The small group of young women were sitting around the table in the company lunch room chatting, an everyday occurrence. An observer would see them laughing and talking, enjoying the time before they returned to their respective desks, in their various departments.
Alice, a slim redhead in her mid-twenties, turned to the woman directly across from her, and asked,
"Lea, do you and Hank have anything planned for Valentine's Day?"
Lea face lit up with a smile before replying.
"I don't know. Hank told me that he was going to surprise me," she told the group.
"Any idea what it might be?" queried Bev, the H.R. manager's secretary, just a couple of years out of high school.
Lea looked thoughtful for a moment.
"I don't know. Maybe some jewelry. I guess Hank could have arranged a weekend for us somewhere. I wonder if he might be planning on taking me to that chic new French restaurant, Maison Canard?" Lea speculated.
"Whatever it is, I'm sure that I'll love it. Hank is so thoughtful and good to me," she concluded.
Alice asked Lea a second question,
"And what about Bob? Are you going to do anything with your Rugby stud-muffin?" She giggled as she finished.
"Shush!" Lea hissed, "Not so loud. No one outside this group knows about Bob, and I'd like to keep it that way."
Helen, the oldest woman at the table, still in her early thirties, clearly found the discussion distasteful. She was privy to Lea's affair with her old high-school boyfriend. Although she felt obliged to keep Lea's affair in confidence, she disapproved of it and of the awkward position that it put her in. She would, on the other hand, never lie about it, if asked. The expression on her face was very unhappy.

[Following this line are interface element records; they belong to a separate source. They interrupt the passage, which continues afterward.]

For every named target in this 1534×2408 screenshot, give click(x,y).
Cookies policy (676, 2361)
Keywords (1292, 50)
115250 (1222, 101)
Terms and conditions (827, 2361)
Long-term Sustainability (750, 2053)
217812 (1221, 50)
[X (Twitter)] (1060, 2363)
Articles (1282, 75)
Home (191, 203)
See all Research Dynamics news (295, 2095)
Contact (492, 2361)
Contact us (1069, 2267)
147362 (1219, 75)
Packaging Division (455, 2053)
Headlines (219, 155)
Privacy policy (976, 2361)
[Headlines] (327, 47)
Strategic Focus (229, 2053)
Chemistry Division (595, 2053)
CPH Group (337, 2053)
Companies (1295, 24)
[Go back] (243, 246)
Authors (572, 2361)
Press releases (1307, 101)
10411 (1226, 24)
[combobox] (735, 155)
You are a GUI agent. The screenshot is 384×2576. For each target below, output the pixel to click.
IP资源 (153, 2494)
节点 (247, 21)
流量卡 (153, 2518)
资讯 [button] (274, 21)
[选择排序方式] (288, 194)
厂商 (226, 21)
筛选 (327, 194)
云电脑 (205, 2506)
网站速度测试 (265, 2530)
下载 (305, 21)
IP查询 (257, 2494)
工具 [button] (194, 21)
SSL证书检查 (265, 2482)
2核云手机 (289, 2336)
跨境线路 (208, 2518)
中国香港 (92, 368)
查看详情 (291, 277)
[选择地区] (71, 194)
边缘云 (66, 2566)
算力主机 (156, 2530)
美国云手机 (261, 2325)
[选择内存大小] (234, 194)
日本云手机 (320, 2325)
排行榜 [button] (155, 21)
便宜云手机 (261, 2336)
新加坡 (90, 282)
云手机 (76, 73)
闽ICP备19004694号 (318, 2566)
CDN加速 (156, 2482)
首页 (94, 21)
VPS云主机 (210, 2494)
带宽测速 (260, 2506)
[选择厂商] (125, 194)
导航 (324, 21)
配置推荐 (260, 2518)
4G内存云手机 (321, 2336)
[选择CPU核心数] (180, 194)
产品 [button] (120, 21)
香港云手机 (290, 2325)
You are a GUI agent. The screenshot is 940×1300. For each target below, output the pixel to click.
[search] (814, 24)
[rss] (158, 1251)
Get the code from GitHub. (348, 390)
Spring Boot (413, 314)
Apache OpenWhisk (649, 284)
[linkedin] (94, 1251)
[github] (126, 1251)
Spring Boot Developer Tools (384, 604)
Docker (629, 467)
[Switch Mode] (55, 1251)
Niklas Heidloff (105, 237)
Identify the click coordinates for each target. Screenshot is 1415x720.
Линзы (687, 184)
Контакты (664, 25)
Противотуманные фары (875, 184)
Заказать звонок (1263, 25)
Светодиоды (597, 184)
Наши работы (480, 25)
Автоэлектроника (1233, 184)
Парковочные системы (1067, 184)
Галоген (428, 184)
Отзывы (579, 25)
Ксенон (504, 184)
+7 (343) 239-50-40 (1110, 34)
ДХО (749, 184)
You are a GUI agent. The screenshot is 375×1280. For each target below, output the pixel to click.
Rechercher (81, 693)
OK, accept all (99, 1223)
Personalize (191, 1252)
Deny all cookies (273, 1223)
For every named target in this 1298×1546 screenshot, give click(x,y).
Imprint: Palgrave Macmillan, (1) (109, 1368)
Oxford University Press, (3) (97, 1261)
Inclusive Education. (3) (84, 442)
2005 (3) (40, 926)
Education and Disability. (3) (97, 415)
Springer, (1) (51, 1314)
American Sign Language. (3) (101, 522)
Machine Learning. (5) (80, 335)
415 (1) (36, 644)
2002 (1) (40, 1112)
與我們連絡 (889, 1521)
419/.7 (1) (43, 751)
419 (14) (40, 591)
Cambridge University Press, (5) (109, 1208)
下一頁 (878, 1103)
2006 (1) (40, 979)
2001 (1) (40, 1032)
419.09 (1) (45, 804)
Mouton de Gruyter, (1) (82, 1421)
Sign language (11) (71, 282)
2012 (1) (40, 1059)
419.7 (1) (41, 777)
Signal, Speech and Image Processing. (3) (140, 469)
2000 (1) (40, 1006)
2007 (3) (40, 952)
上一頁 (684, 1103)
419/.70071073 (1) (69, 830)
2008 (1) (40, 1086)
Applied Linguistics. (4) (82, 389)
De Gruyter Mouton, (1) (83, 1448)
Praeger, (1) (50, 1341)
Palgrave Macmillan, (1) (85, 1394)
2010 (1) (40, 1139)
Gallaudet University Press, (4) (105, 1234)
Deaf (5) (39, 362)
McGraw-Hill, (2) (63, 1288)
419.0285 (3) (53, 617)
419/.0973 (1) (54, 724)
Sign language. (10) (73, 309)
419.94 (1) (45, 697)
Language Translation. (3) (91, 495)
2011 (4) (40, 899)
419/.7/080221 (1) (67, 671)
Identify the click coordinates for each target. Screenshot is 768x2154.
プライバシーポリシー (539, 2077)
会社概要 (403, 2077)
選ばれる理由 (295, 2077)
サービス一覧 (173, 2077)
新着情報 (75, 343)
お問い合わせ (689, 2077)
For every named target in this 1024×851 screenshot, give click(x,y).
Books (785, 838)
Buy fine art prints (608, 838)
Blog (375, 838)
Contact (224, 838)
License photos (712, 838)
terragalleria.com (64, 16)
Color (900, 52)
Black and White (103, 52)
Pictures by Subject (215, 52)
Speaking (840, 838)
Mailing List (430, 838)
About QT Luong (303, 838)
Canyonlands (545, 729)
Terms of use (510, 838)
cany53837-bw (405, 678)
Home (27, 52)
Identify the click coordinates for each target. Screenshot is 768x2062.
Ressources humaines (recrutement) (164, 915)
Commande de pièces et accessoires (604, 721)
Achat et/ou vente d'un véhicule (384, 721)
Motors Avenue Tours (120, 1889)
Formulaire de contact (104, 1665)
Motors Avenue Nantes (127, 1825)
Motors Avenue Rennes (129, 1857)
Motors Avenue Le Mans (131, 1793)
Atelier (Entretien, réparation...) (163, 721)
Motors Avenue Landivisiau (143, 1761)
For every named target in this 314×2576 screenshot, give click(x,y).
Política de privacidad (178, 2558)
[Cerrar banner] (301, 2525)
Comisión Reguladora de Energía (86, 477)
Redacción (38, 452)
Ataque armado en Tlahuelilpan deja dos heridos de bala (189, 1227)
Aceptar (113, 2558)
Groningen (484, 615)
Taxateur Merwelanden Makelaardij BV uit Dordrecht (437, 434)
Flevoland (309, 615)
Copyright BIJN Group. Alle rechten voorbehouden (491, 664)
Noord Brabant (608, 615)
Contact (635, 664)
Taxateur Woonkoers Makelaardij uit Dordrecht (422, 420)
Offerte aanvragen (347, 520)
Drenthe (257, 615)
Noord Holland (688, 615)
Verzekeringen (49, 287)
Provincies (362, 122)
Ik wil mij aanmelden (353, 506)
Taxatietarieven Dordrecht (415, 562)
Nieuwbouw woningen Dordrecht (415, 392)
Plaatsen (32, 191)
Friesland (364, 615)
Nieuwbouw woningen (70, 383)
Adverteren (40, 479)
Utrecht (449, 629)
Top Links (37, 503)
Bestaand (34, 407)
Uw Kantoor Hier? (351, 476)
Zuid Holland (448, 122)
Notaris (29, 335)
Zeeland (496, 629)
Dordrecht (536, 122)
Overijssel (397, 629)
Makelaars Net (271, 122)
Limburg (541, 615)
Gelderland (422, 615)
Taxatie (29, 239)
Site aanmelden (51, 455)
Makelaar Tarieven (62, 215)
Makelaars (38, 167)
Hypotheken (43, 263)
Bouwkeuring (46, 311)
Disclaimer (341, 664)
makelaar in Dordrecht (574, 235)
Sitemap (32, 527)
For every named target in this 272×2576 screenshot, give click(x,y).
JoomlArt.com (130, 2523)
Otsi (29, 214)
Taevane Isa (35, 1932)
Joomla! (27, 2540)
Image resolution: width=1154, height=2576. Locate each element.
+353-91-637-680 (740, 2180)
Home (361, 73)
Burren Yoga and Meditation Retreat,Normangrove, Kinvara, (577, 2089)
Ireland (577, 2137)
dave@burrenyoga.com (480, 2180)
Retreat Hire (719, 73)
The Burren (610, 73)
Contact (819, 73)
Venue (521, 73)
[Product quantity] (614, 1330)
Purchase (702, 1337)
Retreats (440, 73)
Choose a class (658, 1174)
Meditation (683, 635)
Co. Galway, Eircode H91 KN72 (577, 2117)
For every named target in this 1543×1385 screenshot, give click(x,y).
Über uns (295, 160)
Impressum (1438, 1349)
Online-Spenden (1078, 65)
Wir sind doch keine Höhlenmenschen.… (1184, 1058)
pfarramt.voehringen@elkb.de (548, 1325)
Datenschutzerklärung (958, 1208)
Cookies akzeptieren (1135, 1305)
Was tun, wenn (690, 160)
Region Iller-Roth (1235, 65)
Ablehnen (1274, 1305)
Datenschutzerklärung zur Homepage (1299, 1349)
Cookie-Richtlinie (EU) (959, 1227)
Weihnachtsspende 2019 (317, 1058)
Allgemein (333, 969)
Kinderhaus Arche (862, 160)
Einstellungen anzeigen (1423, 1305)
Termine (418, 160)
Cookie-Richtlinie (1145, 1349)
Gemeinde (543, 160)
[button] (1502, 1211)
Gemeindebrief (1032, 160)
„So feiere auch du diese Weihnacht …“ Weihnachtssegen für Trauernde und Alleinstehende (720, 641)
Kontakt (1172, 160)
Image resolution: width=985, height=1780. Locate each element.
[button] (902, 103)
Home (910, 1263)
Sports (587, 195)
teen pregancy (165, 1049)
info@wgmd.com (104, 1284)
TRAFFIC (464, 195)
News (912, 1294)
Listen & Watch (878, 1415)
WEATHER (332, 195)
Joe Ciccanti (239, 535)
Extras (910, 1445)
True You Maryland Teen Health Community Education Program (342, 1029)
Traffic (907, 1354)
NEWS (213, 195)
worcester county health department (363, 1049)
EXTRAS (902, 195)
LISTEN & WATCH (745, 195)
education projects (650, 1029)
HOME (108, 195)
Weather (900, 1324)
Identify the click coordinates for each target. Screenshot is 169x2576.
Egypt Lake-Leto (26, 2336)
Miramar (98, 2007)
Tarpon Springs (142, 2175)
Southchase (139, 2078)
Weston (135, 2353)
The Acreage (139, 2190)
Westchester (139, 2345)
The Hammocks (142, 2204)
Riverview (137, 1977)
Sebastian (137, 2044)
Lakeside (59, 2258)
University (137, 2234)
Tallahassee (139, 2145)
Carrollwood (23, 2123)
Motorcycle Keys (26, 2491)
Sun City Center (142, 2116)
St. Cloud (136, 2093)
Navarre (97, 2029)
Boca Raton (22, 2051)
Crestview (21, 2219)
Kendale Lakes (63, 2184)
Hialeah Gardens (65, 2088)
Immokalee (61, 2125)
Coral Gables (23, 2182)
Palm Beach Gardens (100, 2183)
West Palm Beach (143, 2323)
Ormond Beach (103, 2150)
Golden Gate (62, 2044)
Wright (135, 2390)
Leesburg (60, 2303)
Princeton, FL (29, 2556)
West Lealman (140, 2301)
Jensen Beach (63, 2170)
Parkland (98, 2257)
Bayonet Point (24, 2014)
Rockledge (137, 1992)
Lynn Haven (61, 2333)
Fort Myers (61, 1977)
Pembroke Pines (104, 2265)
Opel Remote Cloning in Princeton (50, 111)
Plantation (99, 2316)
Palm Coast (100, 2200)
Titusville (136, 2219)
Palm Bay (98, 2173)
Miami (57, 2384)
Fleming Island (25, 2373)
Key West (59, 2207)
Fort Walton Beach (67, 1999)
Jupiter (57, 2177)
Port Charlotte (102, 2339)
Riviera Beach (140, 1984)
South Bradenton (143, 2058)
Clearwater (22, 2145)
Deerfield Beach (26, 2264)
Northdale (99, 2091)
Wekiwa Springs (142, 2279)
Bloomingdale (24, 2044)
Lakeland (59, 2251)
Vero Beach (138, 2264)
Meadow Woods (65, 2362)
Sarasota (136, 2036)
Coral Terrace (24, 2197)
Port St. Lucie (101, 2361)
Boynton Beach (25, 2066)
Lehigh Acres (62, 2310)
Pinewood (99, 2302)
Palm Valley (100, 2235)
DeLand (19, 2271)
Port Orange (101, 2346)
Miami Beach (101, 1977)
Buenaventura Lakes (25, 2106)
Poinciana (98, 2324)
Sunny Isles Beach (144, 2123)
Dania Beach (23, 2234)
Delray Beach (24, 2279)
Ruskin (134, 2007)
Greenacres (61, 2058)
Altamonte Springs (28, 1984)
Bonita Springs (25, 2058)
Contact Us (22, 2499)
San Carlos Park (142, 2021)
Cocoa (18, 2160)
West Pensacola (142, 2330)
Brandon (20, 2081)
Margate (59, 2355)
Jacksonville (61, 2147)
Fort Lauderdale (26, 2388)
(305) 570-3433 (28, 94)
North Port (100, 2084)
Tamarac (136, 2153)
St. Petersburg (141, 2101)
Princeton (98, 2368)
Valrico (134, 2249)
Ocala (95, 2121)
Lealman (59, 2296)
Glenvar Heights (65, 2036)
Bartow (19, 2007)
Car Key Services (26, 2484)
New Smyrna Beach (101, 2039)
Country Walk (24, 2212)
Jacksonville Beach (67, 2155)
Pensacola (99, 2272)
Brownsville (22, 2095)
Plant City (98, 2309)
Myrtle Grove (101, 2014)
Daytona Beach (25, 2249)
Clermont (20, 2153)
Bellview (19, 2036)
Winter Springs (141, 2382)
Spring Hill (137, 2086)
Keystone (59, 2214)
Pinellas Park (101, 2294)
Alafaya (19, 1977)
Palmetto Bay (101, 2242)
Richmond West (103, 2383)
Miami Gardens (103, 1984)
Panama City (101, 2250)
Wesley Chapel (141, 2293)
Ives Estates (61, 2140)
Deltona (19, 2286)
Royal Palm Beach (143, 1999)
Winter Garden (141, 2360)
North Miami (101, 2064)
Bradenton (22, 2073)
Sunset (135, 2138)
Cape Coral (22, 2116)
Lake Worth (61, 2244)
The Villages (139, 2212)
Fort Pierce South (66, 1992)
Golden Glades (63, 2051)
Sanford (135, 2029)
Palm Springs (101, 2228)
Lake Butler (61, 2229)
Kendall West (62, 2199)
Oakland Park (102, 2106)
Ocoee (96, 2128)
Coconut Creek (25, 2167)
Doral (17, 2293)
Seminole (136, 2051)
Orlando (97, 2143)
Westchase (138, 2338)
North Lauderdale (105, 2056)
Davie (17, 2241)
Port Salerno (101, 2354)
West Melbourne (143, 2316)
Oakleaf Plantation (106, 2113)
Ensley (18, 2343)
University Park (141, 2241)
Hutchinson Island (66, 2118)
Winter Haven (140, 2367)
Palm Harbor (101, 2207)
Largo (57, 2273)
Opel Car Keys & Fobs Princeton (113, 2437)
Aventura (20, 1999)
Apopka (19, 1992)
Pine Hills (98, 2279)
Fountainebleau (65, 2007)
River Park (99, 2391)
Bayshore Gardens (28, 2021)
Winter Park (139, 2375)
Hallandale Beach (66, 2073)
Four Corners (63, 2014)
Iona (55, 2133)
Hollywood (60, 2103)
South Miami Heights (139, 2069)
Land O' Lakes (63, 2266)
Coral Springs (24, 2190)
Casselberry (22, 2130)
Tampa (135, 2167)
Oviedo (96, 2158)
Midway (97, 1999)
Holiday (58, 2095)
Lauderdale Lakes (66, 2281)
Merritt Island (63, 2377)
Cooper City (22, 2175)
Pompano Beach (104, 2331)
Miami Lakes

"Lea, what you should be doing for Hank for Valentine's Day, is stopping this foolishness with Bob. Bob was an idiot when he was in high school, nothing more than a dumb jock; and he hasn't improved," Helen scolded. "Hank deserves better from you than what you are doing."
"Oh Helen," Alice interrupted, "Bob is eye-candy. He has muscles on muscles, and is a better lover than Hank. Isn't that true, Lea?"
"Well, not really, Alice. Hank is a great lover, and a wonderful man. He'll be a great father, when the time comes," Lea explained.
"Then why do you bother with Bob?" Helen asked, truly curious at this point.
"He's just wild sex. When I'm with Hank, he makes 'love' to me, and it's really good. But Bob is great, hard and fast sex. Hank is the kind of man you marry, Bob is just an oversized, under IQ'd sex toy!" Lea laughed.
Helen persisted,
"What is Bob doing β I mean professionally. I know he spends the weekends playing Rugby, when he isn't, well, you know, with you. Did he ever finish college?"
"No, he dropped out. School was never his thing. He's been working at Bill Evans Electronics, selling computers and big-screen TVs and that kind of stuff," Lea explained.
The woman at the table got up to go back to work. Helen stood there for a minute, frowning, looking at Lea. Then she shook her head and followed behind her, back to the accounting department, where the two of them worked.
It was almost two-o'clock when Alice, who was the company receptionist and gatekeeper at the front entrance, called Lea.
"Lea," she excitedly told her friend, "There is a delivery man here. I think that he has a Valentine's Day gift for you."
"Oh, yummy!" was Lea's reply, the excitement of a romantic gift arriving at work elating her. "Send him back."
Lea turned and spoke to Helen in the cubicle across the aisle that separated the Account's Payable and Account's Receivable departments.